* **Task description**
Although the data below holds other lines too, output only those from the line with "This screenshot has" up to and including the line with "Click the 269.3K likes count", exactly as they appear.

* **Exercise data**
———

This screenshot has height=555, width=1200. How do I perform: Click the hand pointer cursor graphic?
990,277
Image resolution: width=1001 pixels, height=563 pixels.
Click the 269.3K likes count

———

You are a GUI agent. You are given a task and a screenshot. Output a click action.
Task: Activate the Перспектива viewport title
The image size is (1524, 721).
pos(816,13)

———

* **Exercise solution**
This screenshot has height=555, width=1200. How do I perform: Click the hand pointer cursor graphic?
990,277
Image resolution: width=1001 pixels, height=563 pixels.
Click the 269.3K likes count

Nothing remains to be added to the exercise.